Financial burden of requiring prosecutors at infraction trials
“Economic realities preclude the presence of prosecuting attorneys at most infraction trials.” (Marcroft, supra, 6 Cal.App.4th at Supp. p. 4, 8 Cal.Rptr.2d 544.) This applies to suppression hearings in most infraction cases.
The Court held that the prosecution may meet its burden of proof on a motion to suppress in an infraction case by subpoenaing witnesses to provide a narrative account at the suppression hearing without a prosecuting attorney present. A superior court’s conduct in the prosecutor’s absence must be “fair and properly limited in scope.” (Carlucci, supra, 23 Cal.3d at p. 255, 152 Cal.Rptr. 439, 590 P.2d 15.) The court must avoid advocacy or any appearance of bias. “The very absence of a prosecuting attorney makes it all the more important that the court at such [hearings] use the utmost care to preserve not only the reality but also the appearance of fairness and lack of bias.” (Marcroft, at p. 4, 8 Cal.Rptr.2d 544.)
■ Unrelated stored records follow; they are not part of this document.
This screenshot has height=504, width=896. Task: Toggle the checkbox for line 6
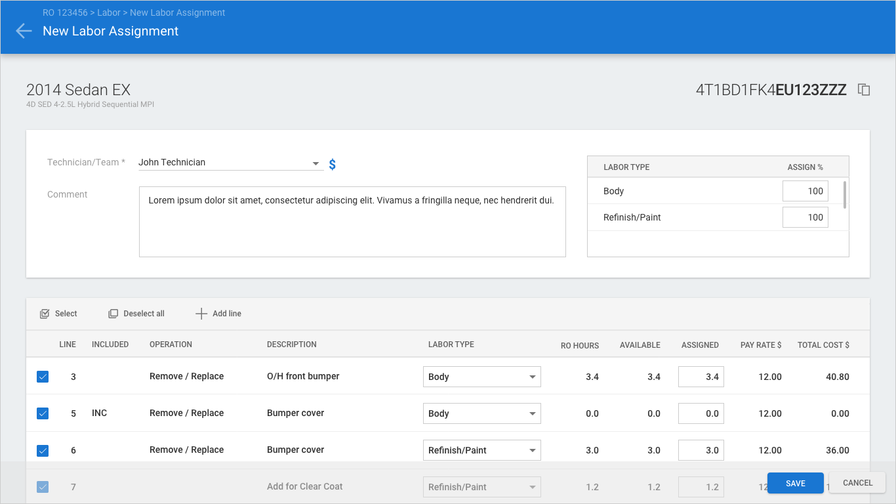click(x=43, y=450)

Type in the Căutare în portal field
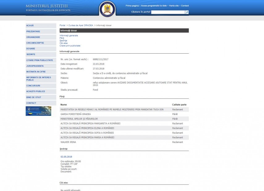pyautogui.click(x=168, y=12)
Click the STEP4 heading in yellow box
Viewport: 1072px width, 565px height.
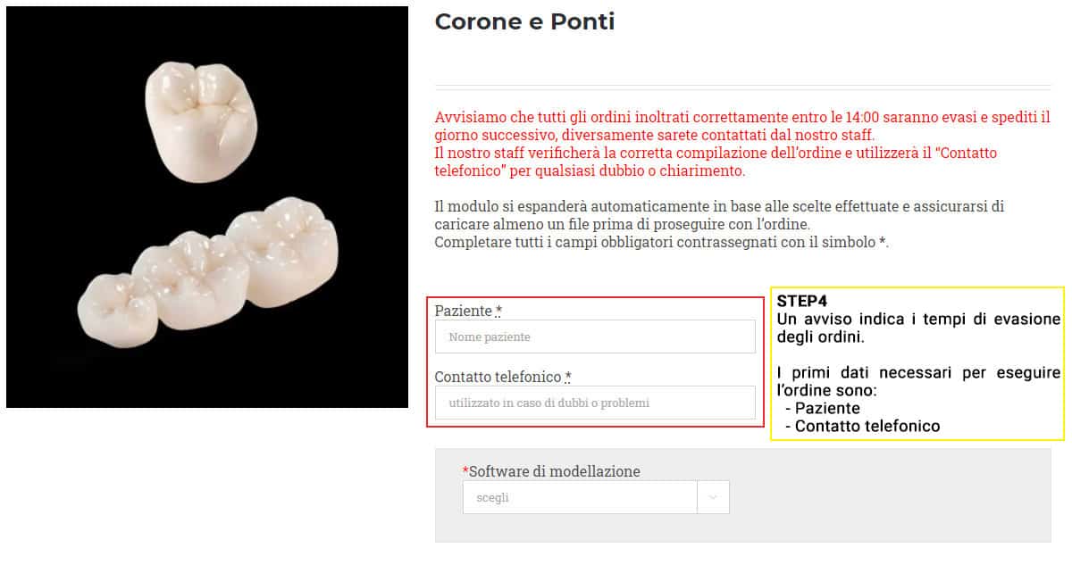point(802,301)
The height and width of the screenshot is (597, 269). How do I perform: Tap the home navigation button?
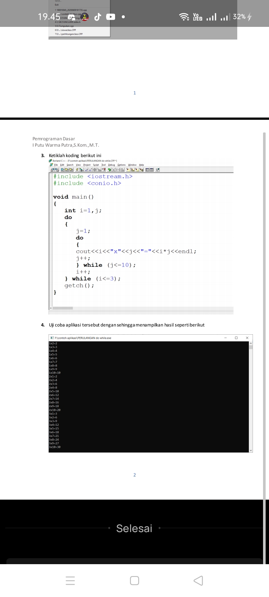click(135, 581)
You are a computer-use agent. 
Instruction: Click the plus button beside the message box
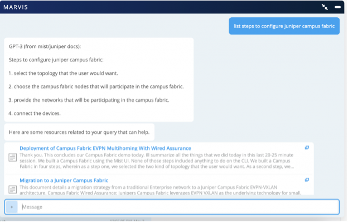pyautogui.click(x=12, y=207)
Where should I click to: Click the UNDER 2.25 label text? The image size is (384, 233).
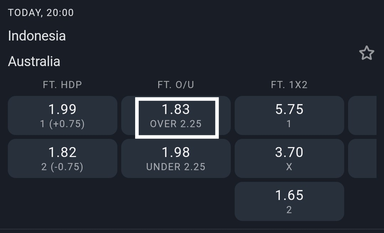click(176, 167)
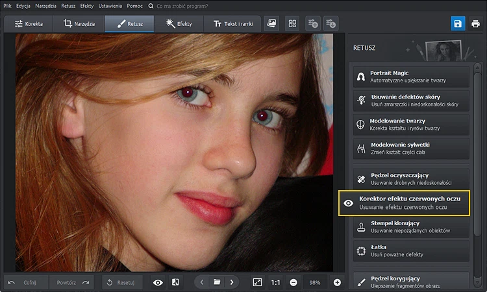Screen dimensions: 487x292
Task: Click the fit-to-screen expand icon
Action: 257,282
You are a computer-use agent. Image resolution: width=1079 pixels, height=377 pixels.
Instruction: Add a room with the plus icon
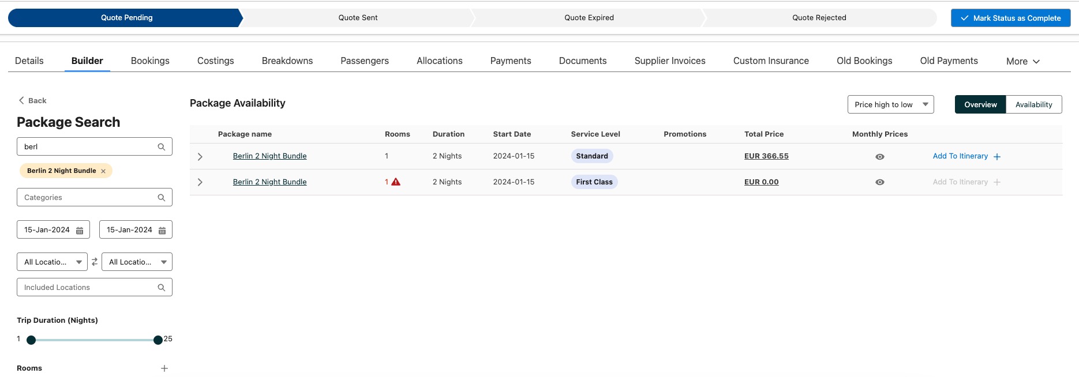click(164, 368)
The Court reversed the orders granting defendants’ motions to suppress and remanded the case for a new hearing on defendants’ motions. If the prosecuting attorney does not appear at that hearing and subpoenas witnesses, the court may call and examine those witnesses in a limited manner consistent with the guidance provided in this opinion.